Assistindo crianças jogarem, pode-se realmente ver como “ouvir o outro” é essencial para o jogo. Se uma criança só pensa em conquistar a outra sem considerar os movimentos de seu oponente, ele certamente vai perder.
Apesar da simplicidade do jogo, os jogadores afirmam que ele assume uma profundidade infinita. Parece que esta profundidade encontra sua expressão no diálogo criado entre os jogadores.
“A fim de melhorar a comunicação, é preciso aprender a expressar melhor a si mesmo, mas saber ouvir também é muito importante. Aquele que ouve se comunica melhor”, disse Yasutoshi.
Visando a tolerância e a destruição do preconceito, Yasutoshi começa sua palestra com as crianças, conversando com eles sobre o Japão. “Se eu só quero ensinar o jogo de Go, eu não preciso explicar nada, só vou ensinar a técnica.”
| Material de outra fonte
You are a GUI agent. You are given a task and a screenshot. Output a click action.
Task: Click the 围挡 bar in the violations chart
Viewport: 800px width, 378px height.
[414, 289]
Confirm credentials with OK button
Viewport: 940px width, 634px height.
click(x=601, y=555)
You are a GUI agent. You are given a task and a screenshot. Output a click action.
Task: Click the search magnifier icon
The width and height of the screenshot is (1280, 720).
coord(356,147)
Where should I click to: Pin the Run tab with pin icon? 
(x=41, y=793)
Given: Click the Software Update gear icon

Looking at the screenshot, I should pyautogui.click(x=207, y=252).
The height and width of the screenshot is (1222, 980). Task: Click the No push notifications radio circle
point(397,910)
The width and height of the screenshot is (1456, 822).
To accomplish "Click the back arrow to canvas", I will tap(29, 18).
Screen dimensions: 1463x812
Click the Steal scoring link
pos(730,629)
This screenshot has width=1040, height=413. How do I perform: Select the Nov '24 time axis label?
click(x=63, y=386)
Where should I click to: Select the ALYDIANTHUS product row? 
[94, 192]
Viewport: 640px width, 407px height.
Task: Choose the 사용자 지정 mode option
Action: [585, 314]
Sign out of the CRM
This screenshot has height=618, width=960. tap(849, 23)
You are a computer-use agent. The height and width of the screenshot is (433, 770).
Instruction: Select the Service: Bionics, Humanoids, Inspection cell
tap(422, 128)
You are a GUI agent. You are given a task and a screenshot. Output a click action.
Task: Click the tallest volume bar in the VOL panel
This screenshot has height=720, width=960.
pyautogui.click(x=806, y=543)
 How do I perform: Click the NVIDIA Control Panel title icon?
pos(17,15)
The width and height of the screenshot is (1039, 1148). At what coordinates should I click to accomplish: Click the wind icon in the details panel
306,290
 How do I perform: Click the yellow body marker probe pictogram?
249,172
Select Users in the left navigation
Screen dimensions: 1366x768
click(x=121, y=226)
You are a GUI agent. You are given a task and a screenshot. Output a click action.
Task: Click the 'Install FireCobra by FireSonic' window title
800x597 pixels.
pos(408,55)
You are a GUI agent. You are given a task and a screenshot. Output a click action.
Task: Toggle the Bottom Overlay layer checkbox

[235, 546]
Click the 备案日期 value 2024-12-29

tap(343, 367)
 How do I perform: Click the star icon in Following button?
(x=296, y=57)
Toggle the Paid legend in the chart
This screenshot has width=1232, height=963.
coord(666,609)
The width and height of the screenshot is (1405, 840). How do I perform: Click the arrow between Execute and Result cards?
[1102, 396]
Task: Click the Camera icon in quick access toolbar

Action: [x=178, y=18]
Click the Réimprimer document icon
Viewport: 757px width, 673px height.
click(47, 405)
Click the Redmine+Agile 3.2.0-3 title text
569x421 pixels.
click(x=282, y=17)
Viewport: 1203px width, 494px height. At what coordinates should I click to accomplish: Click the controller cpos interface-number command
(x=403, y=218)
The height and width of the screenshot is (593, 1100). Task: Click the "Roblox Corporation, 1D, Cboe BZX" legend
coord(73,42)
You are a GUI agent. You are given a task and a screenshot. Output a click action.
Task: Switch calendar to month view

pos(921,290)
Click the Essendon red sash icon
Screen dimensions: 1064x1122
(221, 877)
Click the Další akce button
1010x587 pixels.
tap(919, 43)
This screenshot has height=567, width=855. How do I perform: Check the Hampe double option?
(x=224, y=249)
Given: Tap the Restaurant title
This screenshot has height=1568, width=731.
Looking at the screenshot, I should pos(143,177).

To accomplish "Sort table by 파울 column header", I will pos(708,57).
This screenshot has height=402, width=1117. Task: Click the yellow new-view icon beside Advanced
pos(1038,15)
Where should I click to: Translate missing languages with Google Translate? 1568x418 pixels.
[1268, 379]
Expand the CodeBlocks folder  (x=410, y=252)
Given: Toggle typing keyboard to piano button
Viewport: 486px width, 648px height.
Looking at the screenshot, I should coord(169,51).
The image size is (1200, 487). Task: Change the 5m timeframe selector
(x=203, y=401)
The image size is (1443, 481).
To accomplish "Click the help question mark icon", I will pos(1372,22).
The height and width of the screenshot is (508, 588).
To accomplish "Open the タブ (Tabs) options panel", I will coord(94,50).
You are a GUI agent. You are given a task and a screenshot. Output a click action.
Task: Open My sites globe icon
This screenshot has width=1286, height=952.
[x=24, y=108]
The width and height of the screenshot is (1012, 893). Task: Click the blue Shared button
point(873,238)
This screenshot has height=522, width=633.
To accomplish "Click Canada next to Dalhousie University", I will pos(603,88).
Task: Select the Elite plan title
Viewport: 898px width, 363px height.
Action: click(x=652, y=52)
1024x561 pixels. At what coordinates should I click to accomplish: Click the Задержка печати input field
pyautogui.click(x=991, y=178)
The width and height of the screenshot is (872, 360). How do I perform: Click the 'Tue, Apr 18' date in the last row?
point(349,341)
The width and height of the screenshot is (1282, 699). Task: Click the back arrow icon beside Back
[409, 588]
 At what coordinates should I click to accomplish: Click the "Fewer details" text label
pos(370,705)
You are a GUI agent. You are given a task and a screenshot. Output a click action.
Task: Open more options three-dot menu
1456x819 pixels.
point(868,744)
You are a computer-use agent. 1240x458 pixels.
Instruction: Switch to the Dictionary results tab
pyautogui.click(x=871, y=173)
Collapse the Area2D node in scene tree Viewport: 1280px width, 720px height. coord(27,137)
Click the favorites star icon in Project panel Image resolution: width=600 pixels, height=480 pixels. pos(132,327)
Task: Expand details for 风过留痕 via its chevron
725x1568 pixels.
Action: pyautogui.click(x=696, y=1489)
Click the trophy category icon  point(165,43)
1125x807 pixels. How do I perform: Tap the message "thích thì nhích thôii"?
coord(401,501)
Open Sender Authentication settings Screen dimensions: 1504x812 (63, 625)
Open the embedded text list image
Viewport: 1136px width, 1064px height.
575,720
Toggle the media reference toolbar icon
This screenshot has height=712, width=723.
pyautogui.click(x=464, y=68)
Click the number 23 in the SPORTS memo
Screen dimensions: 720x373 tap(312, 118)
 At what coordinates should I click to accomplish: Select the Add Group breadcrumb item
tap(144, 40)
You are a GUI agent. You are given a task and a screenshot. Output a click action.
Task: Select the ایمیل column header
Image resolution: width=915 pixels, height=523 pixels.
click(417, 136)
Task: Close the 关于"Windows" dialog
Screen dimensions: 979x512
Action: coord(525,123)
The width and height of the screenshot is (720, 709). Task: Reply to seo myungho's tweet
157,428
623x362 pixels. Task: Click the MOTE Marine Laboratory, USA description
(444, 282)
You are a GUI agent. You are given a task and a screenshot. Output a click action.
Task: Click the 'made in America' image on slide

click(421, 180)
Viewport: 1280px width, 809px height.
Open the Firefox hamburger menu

“Mas pode ser a primeira vez que as crianças se encontram com alguém do Japão. É importante que elas aprendam sobre como os japoneses pensam e sua sensibilidade.”
Portanto, para ensinar o Go é preciso ensinar a aceitar os outros e quebrar estereótipos. Yasutoshi não só ensina nas escolas, mas também em lares de idosos, hospitais psiquiátricos, instituições para deficientes, e outras instituições.
Yasutoshi também organiza encontros entre idosos e crianças. “É importante entender que as pessoas são diferentes de nós. Assim como o rosto das pessoas, os pensamentos também são diferentes. É importante se reunir com os outros. A fim de eliminar o preconceito, não há outra maneira. O Go é uma oportunidade para criar esta comunicação direta, o encontro.”
Ganho na perda
As crianças especialmente não gostam de perder, e nem sempre é fácil para elas aceitarem perder com tranquilidade. No final da sessão de Go, o professor declara que os vencedores são os que jogaram mais, e não quem ganhou mais.
“A vida nem sempre se desenrola da maneira que desejamos”, disse Yasutoshi. “Nem todo mundo gosta de perder, mas é muito importante saber como aceitar a perda. Depois de perder algumas vezes, o rosto de uma criança começa a mudar. Ela não leva a mal como no início, e mesmo se ela perde, ela tem a satisfação de jogar.”
Durante os últimos anos, Yasutoshi sacrificou seu tempo para promover a paz e a amizade no mundo através do jogo de Go. Em muitos países, associações de Go são ativas e promovem competições e encontros.